Vous travaillez dans une entreprise qui vend des briques, du ciment, des tuiles ou encore du carrelage ? Votre quotidien professionnel est probablement encadré par un texte spécifique qui définit vos droits et vos avantages. Cette réglementation s’applique à l’ensemble du secteur de la distribution de matériaux destinés au bâtiment. Elle précise les règles concernant votre salaire, vos congés, votre temps de travail ou encore votre protection sociale.
Pensez à cet accord comme un complément à votre contrat de travail. Il apporte des garanties supplémentaires négociées entre les organisations patronales et syndicales du secteur. Concrètement, ce document vous permet de connaître les spécificités propres à votre branche d’activité, au-delà du cadre général du Code du travail.

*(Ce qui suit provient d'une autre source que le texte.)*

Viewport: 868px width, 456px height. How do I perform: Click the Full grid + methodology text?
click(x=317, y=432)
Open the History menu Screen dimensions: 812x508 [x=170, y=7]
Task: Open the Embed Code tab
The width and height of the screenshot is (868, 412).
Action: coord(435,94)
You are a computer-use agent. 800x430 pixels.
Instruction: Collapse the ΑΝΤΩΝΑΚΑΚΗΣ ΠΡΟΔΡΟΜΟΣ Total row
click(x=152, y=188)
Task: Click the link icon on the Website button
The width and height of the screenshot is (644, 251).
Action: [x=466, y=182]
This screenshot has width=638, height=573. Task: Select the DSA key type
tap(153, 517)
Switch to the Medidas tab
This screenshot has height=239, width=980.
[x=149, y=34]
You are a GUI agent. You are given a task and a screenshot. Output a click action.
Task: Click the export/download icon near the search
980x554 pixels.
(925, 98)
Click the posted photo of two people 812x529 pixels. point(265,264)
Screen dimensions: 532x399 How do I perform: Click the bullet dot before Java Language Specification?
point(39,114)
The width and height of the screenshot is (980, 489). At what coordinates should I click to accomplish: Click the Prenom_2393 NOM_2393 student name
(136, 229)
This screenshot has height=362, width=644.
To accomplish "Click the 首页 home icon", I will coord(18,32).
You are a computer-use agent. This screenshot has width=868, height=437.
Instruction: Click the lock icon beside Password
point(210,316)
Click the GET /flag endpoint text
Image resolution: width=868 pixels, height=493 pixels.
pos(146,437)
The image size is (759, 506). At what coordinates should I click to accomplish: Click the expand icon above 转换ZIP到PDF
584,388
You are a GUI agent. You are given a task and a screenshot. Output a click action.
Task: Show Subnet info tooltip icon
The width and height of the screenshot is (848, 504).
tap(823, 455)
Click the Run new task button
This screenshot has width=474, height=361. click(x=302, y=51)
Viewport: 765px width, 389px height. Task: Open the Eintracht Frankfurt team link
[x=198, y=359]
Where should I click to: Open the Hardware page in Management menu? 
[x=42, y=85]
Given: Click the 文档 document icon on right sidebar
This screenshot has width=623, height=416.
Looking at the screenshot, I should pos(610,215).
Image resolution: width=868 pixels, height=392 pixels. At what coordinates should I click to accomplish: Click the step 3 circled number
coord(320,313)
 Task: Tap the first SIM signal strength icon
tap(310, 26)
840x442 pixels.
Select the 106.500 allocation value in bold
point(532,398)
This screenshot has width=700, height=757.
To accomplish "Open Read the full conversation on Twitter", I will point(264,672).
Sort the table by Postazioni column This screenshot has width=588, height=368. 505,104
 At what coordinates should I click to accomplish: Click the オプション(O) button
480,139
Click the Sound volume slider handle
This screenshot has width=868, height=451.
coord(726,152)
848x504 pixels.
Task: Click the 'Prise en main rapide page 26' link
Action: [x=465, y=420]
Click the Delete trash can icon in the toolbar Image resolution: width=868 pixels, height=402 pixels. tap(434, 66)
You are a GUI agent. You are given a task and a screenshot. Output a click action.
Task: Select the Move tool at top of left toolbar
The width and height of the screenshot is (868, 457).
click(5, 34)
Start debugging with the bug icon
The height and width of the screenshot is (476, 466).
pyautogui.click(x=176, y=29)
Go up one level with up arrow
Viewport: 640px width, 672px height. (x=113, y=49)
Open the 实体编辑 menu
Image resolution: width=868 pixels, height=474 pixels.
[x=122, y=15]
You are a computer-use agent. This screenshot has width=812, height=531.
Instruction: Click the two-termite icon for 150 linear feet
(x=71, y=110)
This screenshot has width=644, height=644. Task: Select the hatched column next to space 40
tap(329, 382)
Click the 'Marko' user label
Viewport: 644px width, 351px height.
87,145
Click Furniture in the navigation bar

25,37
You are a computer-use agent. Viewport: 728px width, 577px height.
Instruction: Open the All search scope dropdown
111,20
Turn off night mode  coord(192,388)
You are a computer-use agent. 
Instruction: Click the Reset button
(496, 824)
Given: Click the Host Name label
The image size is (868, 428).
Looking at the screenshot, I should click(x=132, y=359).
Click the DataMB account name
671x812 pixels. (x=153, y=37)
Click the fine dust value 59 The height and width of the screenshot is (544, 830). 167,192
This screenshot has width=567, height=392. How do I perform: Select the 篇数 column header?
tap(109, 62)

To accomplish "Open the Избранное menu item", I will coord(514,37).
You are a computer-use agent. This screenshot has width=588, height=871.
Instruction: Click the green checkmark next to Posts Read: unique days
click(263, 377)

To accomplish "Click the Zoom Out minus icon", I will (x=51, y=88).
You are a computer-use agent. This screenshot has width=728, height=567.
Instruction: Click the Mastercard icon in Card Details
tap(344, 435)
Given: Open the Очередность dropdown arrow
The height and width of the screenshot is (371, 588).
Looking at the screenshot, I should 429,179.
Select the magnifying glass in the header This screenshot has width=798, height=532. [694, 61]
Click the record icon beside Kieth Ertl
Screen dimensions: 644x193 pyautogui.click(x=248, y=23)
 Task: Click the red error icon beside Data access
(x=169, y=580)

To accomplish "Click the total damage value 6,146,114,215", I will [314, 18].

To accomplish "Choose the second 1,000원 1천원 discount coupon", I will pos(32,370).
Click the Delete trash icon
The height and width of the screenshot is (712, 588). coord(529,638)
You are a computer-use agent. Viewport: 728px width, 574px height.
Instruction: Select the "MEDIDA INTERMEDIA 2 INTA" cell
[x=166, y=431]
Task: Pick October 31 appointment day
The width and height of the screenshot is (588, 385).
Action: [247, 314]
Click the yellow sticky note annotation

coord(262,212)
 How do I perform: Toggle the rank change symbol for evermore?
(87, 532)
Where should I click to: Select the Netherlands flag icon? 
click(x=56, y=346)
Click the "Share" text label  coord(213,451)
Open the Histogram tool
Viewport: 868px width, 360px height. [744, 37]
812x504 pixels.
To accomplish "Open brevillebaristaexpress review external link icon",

Entreprises tenues d'appliquer la CCN Matériaux de construction
| Catégorie d’activité | Code APE (ou NAF) | Description de l’activité |
| Commerce de gros de matériaux | 4673A | Commerce de gros (commerce interentreprises) de bois et de matériaux de construction |
| Commerce de gros spécialisé | 4673B | Commerce de gros (commerce interentreprises) d’appareils sanitaires et de produits de décoration |
Contrat de travail
Période d’essai
Lorsque vous intégrez une entreprise du négoce des matériaux de construction, la durée de votre période d’essai varie selon votre statut. Pour les ouvriers et employés (niveaux I, II ou III), comptez 2 mois. Si vous êtes technicien ou agent de maîtrise (niveaux IV ou V), cette période s’étend à 3 mois. Les cadres bénéficient quant à eux d’une période d’essai de 4 mois. Bonne nouvelle : chacune de ces périodes peut être renouvelée une fois pour une durée identique, à condition que cette possibilité soit mentionnée par écrit dès la signature de votre contrat ou dans votre lettre d’embauche. Attention toutefois : si vous avez déjà travaillé dans l’entreprise en tant qu’apprenti, intérimaire ou en CDD, cette expérience sera déduite de votre période d’essai.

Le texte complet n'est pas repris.